The friend hears the whole story and she’s quietly livid.
She wants to go to the man and challenge him on his behaviour but is wise enough to take another friend with her. Between them they decide that they want to take their hurt friend with them to encounter the man over his words.
They all go to the man and seek to have a conversation about it.
Once greetings are disposed of, it goes like this:
Friend: did you say, “… aren’t you feeling a little silly for looking the way you do?”
Man: not quite. I didn’t say it like that… and I didn’t use those words… she did look a bit funny to me, though [in a way as if to say, don’t you think this, too?].
The man’s response is unflinching, no sign of remorse, trying to confuse the line of questioning by answering the one question in many and potentially contradictory ways. He’s appearing unflappable with no case to answer. Here’s a warning of a slippery fish—he’s not going to be ‘caught’ easily.
Friend: what do you mean by saying all that? [getting caught up in his tactic to confuse the conversation, but then…] Actually, let’s come back to whether you said that or not. Did you?
Man: what bit? What bit are you asking whether I said… or not. Have you asked her [pointing at the hurt woman] if she’s got her story right? She probably misunderstood me.

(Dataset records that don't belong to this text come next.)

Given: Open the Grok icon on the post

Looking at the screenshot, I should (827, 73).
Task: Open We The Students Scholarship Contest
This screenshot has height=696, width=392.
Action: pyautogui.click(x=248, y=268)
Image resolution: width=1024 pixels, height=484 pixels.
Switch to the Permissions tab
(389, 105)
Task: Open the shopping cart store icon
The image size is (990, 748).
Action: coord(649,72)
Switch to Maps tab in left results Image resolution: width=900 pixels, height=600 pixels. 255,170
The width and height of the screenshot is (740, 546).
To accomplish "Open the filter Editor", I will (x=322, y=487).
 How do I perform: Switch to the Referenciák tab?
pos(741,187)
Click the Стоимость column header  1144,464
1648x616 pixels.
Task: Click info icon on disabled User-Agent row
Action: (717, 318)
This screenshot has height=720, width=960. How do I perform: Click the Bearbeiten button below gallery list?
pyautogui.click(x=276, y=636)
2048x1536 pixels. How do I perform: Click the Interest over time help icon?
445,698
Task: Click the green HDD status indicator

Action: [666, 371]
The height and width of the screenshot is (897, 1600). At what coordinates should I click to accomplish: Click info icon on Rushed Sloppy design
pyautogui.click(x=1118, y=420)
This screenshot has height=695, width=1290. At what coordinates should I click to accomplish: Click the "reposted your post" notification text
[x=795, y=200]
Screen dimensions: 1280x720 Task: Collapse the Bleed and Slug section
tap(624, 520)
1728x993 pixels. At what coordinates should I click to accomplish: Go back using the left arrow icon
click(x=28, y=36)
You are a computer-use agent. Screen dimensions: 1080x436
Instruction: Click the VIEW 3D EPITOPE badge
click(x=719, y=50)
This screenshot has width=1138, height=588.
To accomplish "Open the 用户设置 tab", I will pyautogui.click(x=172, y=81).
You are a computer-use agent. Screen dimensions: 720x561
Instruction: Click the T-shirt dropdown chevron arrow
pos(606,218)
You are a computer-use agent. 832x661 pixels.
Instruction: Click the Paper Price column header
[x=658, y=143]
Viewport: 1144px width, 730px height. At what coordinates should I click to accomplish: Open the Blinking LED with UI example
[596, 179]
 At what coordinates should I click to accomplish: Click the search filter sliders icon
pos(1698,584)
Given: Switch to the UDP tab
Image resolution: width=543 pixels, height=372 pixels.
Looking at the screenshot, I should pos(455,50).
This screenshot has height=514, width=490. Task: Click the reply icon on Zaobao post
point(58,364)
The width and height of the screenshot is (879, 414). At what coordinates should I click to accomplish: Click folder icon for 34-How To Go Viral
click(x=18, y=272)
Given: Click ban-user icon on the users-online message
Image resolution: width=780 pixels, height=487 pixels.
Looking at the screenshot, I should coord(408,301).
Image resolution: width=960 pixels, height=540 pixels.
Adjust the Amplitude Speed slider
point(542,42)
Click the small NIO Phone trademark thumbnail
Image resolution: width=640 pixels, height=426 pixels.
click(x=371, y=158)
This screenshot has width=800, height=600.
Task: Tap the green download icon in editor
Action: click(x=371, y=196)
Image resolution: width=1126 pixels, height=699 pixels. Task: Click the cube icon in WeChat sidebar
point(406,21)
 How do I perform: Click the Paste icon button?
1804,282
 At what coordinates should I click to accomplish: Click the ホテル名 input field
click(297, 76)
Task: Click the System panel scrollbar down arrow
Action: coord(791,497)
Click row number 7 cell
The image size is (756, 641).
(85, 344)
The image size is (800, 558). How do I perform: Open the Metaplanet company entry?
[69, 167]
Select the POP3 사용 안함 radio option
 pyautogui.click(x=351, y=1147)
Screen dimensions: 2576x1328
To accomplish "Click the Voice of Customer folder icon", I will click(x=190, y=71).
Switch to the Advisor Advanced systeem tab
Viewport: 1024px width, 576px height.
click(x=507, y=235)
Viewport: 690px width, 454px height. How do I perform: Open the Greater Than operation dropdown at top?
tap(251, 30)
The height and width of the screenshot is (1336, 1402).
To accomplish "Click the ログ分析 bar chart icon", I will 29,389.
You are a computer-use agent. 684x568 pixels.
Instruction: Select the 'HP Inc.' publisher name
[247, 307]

Happens all the time…
Again, the man is confusing the conversation, engaging in gaslighting, throwing them off track with diversions and distractions, normalising the abnormal, and still no sense of remorse for possibly having hurt someone; no empathy.
Friend: [seeing through the evasion] can you just answer the question? Did you say, “… aren’t you feeling a little silly for looking the way you do?” If you did, can you see how hurtful that would be?
Man: I guess so. It didn’t mean it. It’s just that the moment was strange, and I thought I’d change things up.
Wow. The moment was strange… he thought he’d “change things up.” What he’s saying is that reducing his boredom is more important than her feelings or her being hurt for what he said. That’s a sociopathic lack of empathy right there.
Friend: Wow, so you said it, but you don’t sound very sorry… [now being cut off]
Man: … wait a minute, I didn’t say I said it… if I did, I’d be sorry. Sorry [words betraying body language and gestures].
Friend: I’m confused. You said you didn’t say it, and then you said sorry. Did you say it or not? Are you saying sorry or not?
Man: well, no… [silence]
Friend: well, no what?
Man: well, no, I’m not sorry because I’ve done nothing wrong… [and around the merry-go-round they all went again.]
~
The reality of this conversation is the friend never got to ask about the second part of the question (Did you say, “Gee, you seem a lot weird to me?”), which was equally upsetting, because the first question was never answered.
She never got the first part of the conversation resolved, and narcissists will find a way to confound reasonable logic. They won’t be pinned down unless they want to be. When they are pinned down, they will make it out that they were the ones doing good. And there will be no sign of remorse and no capacity for repentance will be shown. They may say sorry, but they never mean it.
Another reality about this kind of conversation is the power to destroy a person in merely two sentences. Think of the fact that women and men in abusive relationships will hear confusing and hurtful language and be subject to soul-eroding communication regularly, and that’s not even conceiving the narcissistic presence that a narcissist has about them, which ranges from awkward to feeling unsafe to feeling violated for simply being in their presence.
Narcissists will classically deny, deflect, distract, diverge, de-identify, delay, and slowly destroy every challenge from people who desire honest dialogue.